The variance of a continuous r.v. $$X$$ with probability density function $$f$$ is ${\operatorname{var}}(X) = {\mathbb{E}}[(X-{\mathbb{E}}[X])^2] = {\mathbb{E}}[X^2] - {\mathbb{E}}[X]^2 = \int_{-\infty}^\infty x^2 f(x) \, {\mathrm{d}}x \;- \left(\int_{-\infty}^\infty xf(x) \, {\mathrm{d}}x\right)^2.$

Example: Let $$X$$ be a uniform r.v. on the interval $$[0,\ell]$$. Then intuitively, its expected value should be in the middle, $$\ell/2$$. Indeed, we can use our definition above to compute ${\mathbb{E}}[X] = \int_{0}^\ell x\frac{1}{\ell} \, {\mathrm{d}}x = \left[\frac{x^2}{2\ell}\right]_0^\ell = \frac{\ell}{2},$ as claimed. We can also calculate its variance using the above definition and plugging in the value $${\mathbb{E}}[X] = \ell/2$$ to get: ${\operatorname{var}}(X) = \int_{0}^\ell x^2\frac{1}{\ell} \, {\mathrm{d}}x - {\mathbb{E}}[X]^2 = \left[\frac{x^3}{3\ell}\right]_0^\ell - \left(\frac{\ell}{2}\right)^2 = \frac{\ell^2}{3} - \frac{\ell^2}{4} = \frac{\ell^2}{12}.$ The factor of $$1/12$$ here is not particularly intuitive, but the fact that the variance is proportional to $$\ell^2$$ should come as no surprise. Like its discrete counterpart, this distribution has large variance.

## Joint Distribution

Recall that for discrete random variables $$X$$ and $$Y$$, their joint distribution is specified by the probabilities $${\mathbb{P}}[X = a, Y = c]$$ for all possible values $$a,c$$. Similarly, if $$X$$ and $$Y$$ are continuous random variables, then their joint distributions are specified by the probabilities $${\mathbb{P}}[a \le X \le b, c \le Y \le d]$$ for all $$a \le b$$, $$c \le d$$. Moreover, just as the distribution of $$X$$ can be characterized by its density function, the joint distribution of $$X$$ and $$Y$$ can be characterized by their joint density.
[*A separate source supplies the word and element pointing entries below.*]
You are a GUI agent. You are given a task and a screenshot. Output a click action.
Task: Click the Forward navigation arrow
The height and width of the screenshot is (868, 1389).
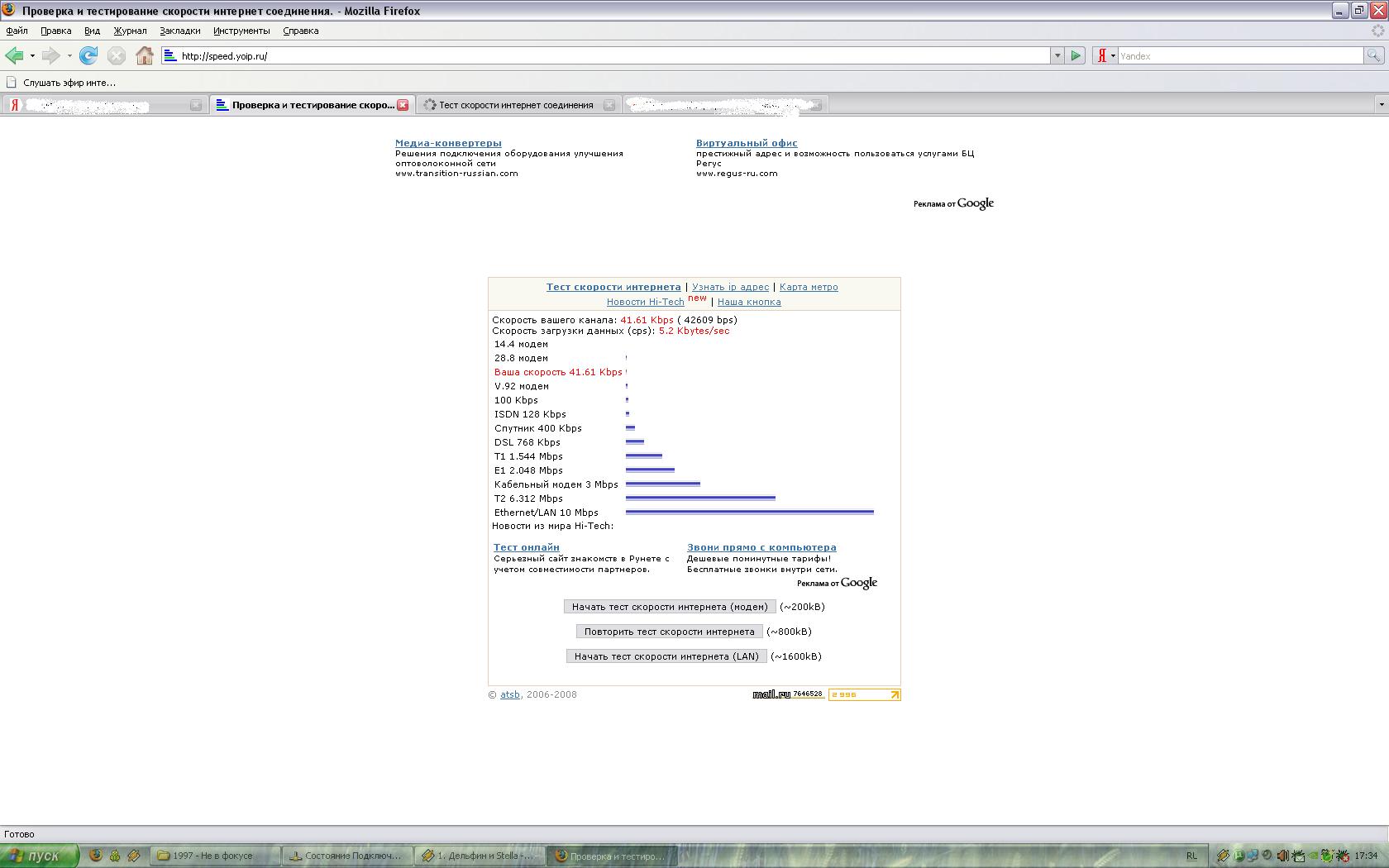coord(51,56)
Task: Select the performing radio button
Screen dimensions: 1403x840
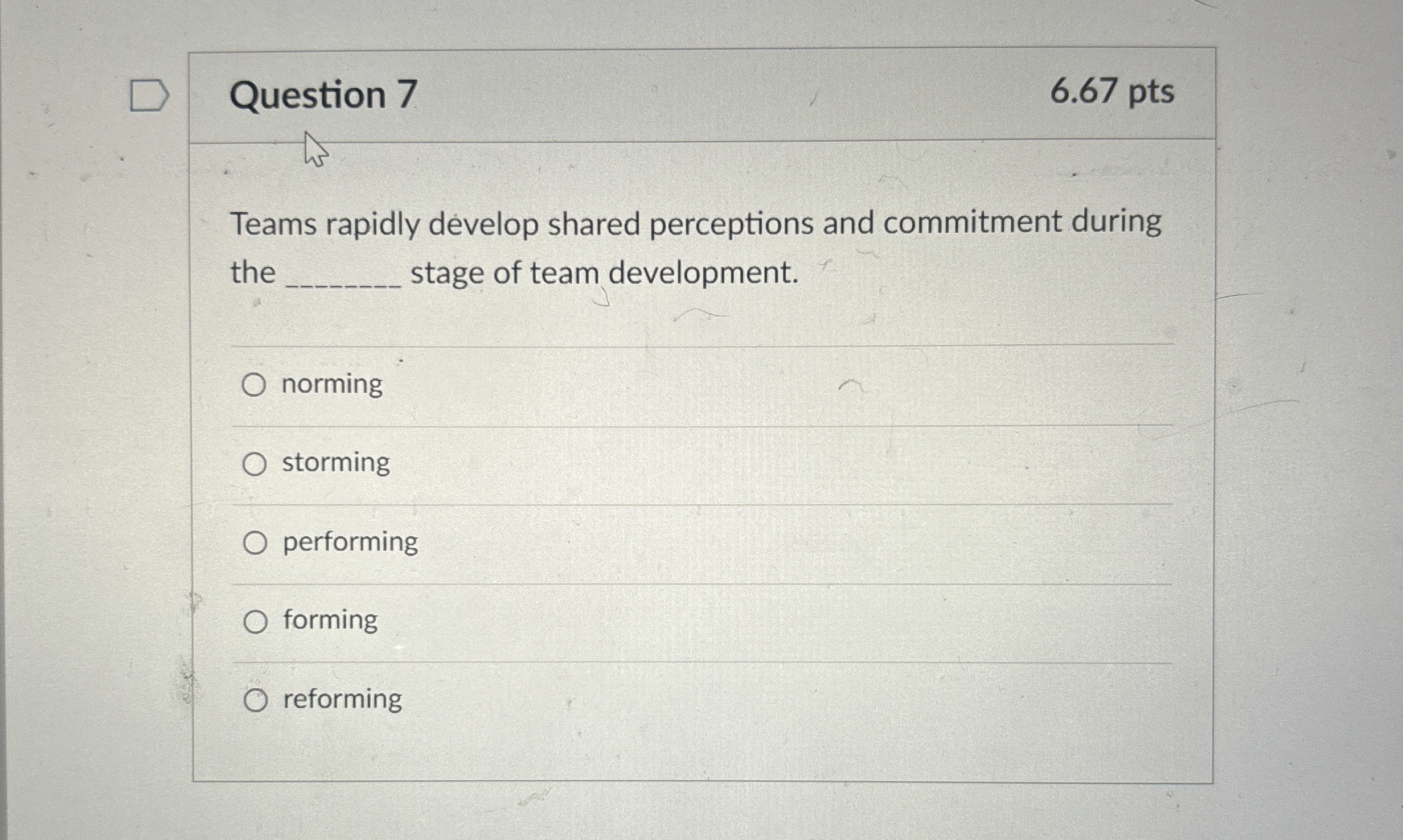Action: click(x=256, y=542)
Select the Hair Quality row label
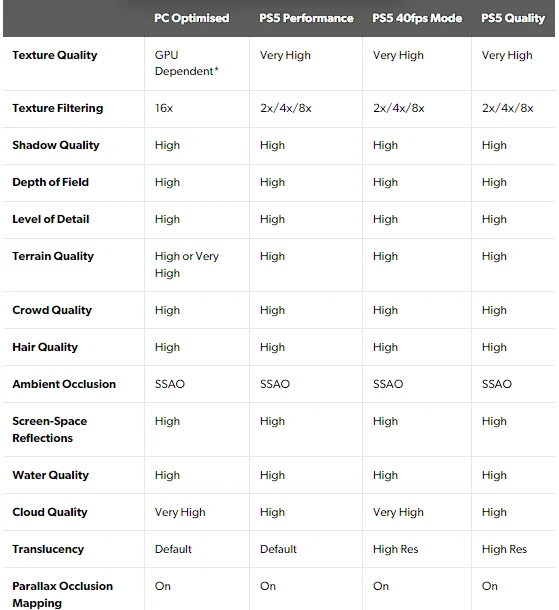The height and width of the screenshot is (610, 559). pos(45,347)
Definition 4 (Joint Density)

A joint density function for two random variable $$X$$ and $$Y$$ is a function $$f:{\mathbb{R}}^2\to{\mathbb{R}}$$ satisfying:

1. $$f$$ is non-negative: $$f(x,y) \ge 0$$ for all $$x,y \in {\mathbb{R}}$$.

2. The total integral of $$f$$ is equal to $$1$$: $$\int_{-\infty}^\infty \int_{-\infty}^\infty f(x,y) \, {\mathrm{d}}x \, {\mathrm{d}}y = 1$$.
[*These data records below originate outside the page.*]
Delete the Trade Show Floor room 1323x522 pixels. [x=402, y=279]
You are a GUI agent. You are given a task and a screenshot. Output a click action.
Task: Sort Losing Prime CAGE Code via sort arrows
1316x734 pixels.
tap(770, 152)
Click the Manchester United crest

Then the joint distribution of $$X$$ and $$Y$$ is given by: ${\mathbb{P}}[a\le X\le b, ~ c \le Y \le d] = \int_{c}^d \int_a^b f(x,y) \, {\mathrm{d}}x \, {\mathrm{d}}y\qquad\text{for all a\le b and c \le d}.$

In analogy with Equation 2, we can connect the joint density $$f(x,y)$$ with probabilities by looking at a very small square $$[x,x+\delta] \times [y,y+\delta]$$ close to $$(x,y)$$; then we have ${\mathbb{P}}[x\le X\le x+\delta, ~ y \le Y \le y +\delta] = \int_y^{y+\delta}\int_{x}^{x+\delta} f(u,v) \, {\mathrm{d}}u \, {\mathrm{d}}v \approx \delta^2 f(x,y).$(3) Thus we can interpret $$f(x,y)$$ as the “probability per unit area" in the vicinity of $$(x,y)$$.

## Independence

Recall that two discrete random variables $$X$$ and $$Y$$ are said to be independent if the events $$X=a$$ and $$Y=c$$ are independent for every possible values $$a,c$$. We have a similar definition for continuous random variables:

Definition 5 (Independence for Continuous R.V.s)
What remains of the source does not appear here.